### ACTIVITIES
• A. In the mailing-list post about increasing DAHDI_CHUNKSIZE, what bus connects the XHFC chip to the ARM processor?
• B. Continue the mailing-list post about increasing DAHDI_CHUNKSIZE from the point where it stops.

### EXERCISE TEXT
[asterisk-dev] Increasing DAHDI_CHUNKSIZE, what consequences?

Thomas Petazzoni thomas.petazzoni at free-electrons.com
Mon Aug 25 15:58:48 CDT 2014


Hello all,

Any suggestion about the below questions?

Thanks,

Thomas

On Thu, 7 Aug 2014 09:57:33 +0200, Thomas Petazzoni wrote:
> Hello,
> 
> I am currently writing a driver for the XHFC ISDN chip from Cologne
> Chip, which is interfaced over SPI with an ARM processor (i.e it's not
> the typical PCI card setup). The fact that it's over SPI means that
> talking to the XHFC chip is quite slower than talking to memory-mapped
> devices such as PCI devices.
> 
> With the default DAHDI_CHUNKSIZE of 8 bytes, we need to have an
> interrupt every millisecond to push and pull data from/out of the XHFC
> chip. And it's quite difficult to do all the necessary SPI
> communication in one millisecond (not really transferring the 8 bytes,
> but doing all the administrative stuff such as reading the interrupt
> flags, etc.). Getting interrupts every millisecond is also generating a
> fairly significant CPU load.

### DATASET CONTENT
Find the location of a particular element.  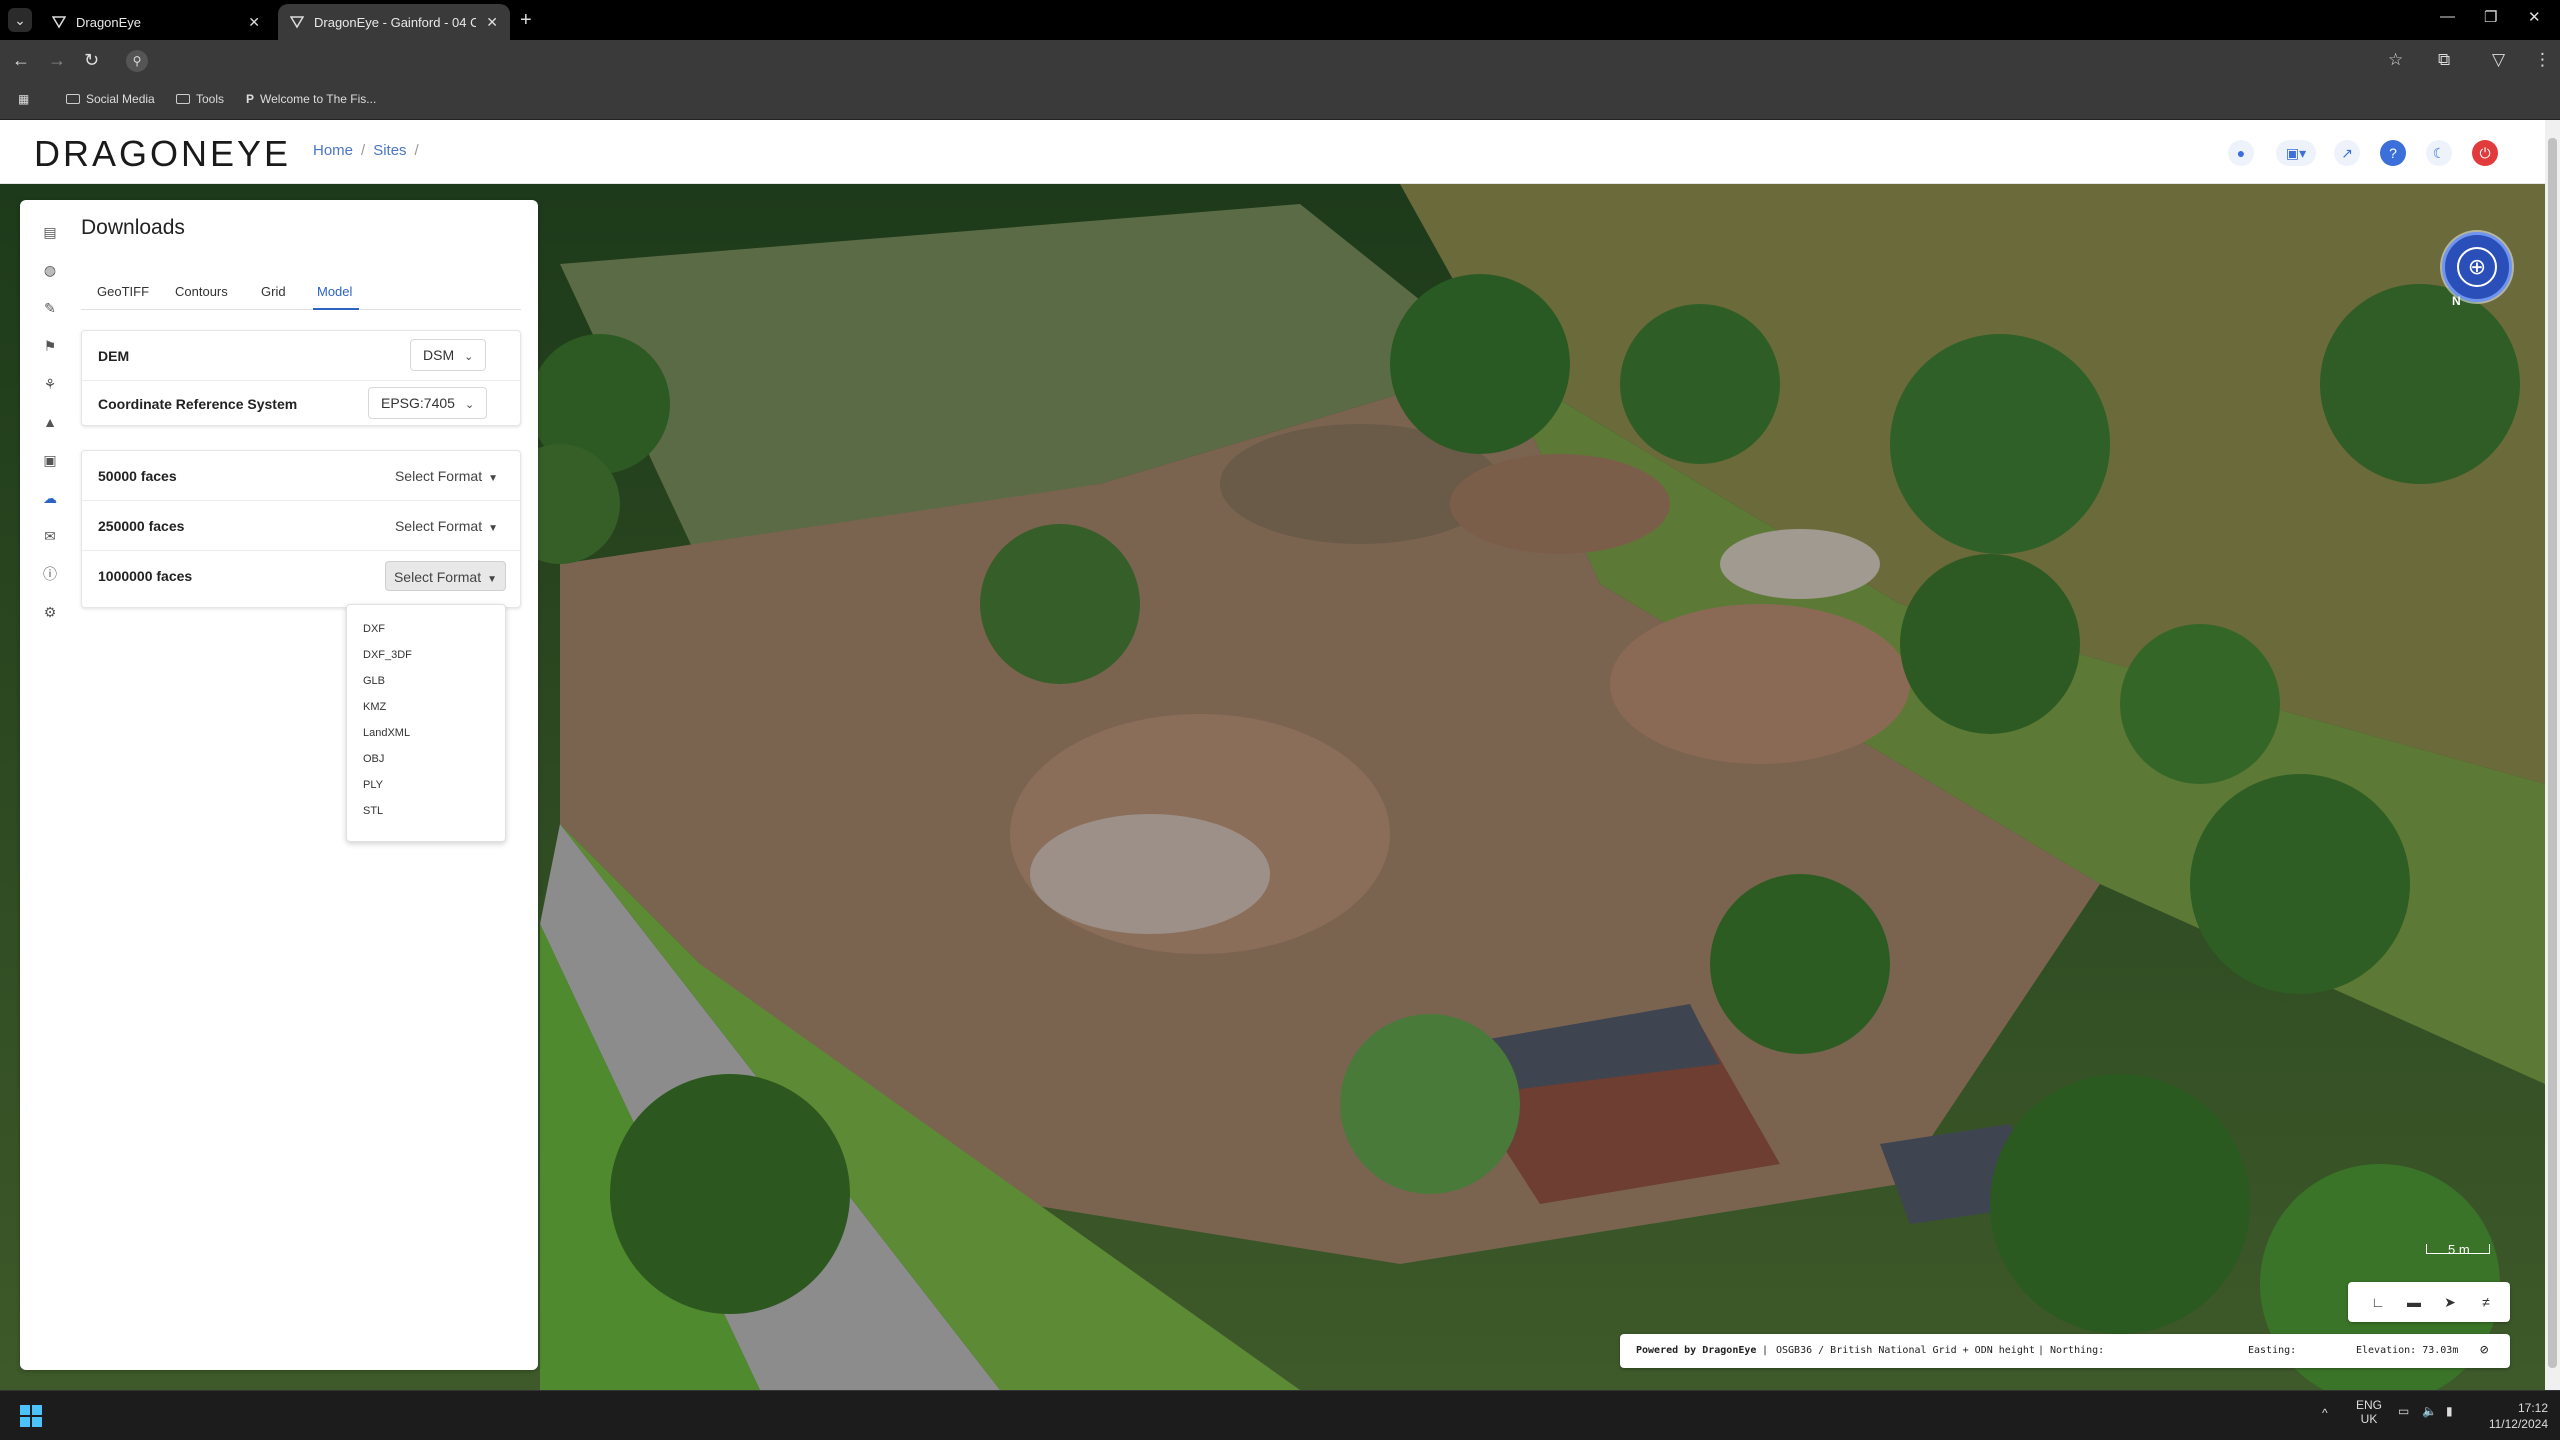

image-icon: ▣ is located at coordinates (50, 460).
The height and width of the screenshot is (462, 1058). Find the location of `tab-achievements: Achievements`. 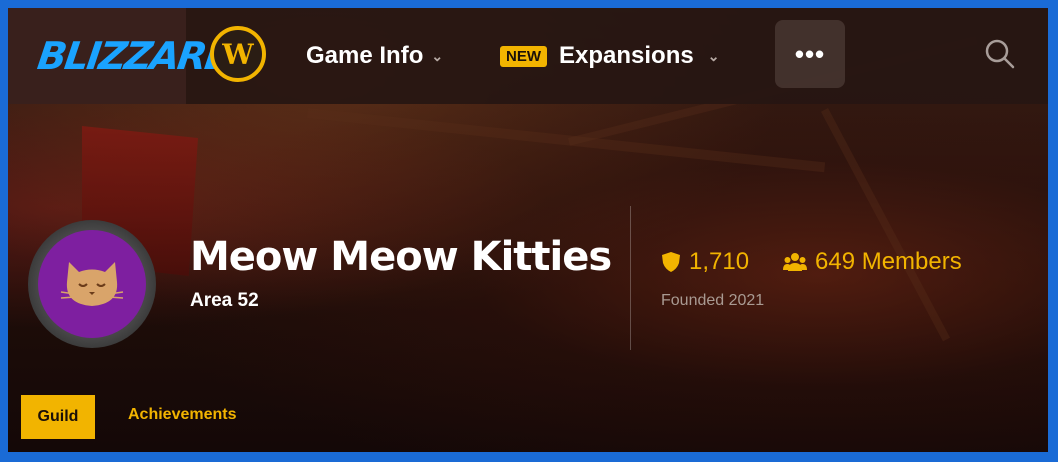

==

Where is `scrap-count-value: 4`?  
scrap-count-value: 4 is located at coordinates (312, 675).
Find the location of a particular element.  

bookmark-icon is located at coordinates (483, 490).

### ANSWERS TO THIS EXERCISE
• A. SPI.

• B.
> 
> Ideally, we would like to be able to get less interrupts, like only
> every 4 ms, and therefore push and pull 32 bytes of data at each
> interrupt.
> 
> This would however require raising the DAHDI_CHUNKSIZE to 32 bytes
> instead of the default 8 bytes. What are the consequences of such an
> increase of the chunk size ?
> 
> Back in 2010, there was a thread at
> http://lists.digium.com/pipermail/asterisk-ss7/2010-March/003544.html
> showing that apparently wasn't really simple. And the document at
> http://www.sangoma.com/assets/docs/misc/2009_10_09_How_to_Reduce_Asterisk_System_Loads.pdf
> indicates that if you use any other value than 8 bytes for
> DAHDI_CHUNKSIZE, you cannot use any software echo cancellation. But
> both of these things are 4-5 years old, so I'm not sure to what extent
> they apply to the current DAHDI code base.
> 
> Do you have any insights/experience about the possibility of raising
> the DAHDI_CHUNKSIZE ?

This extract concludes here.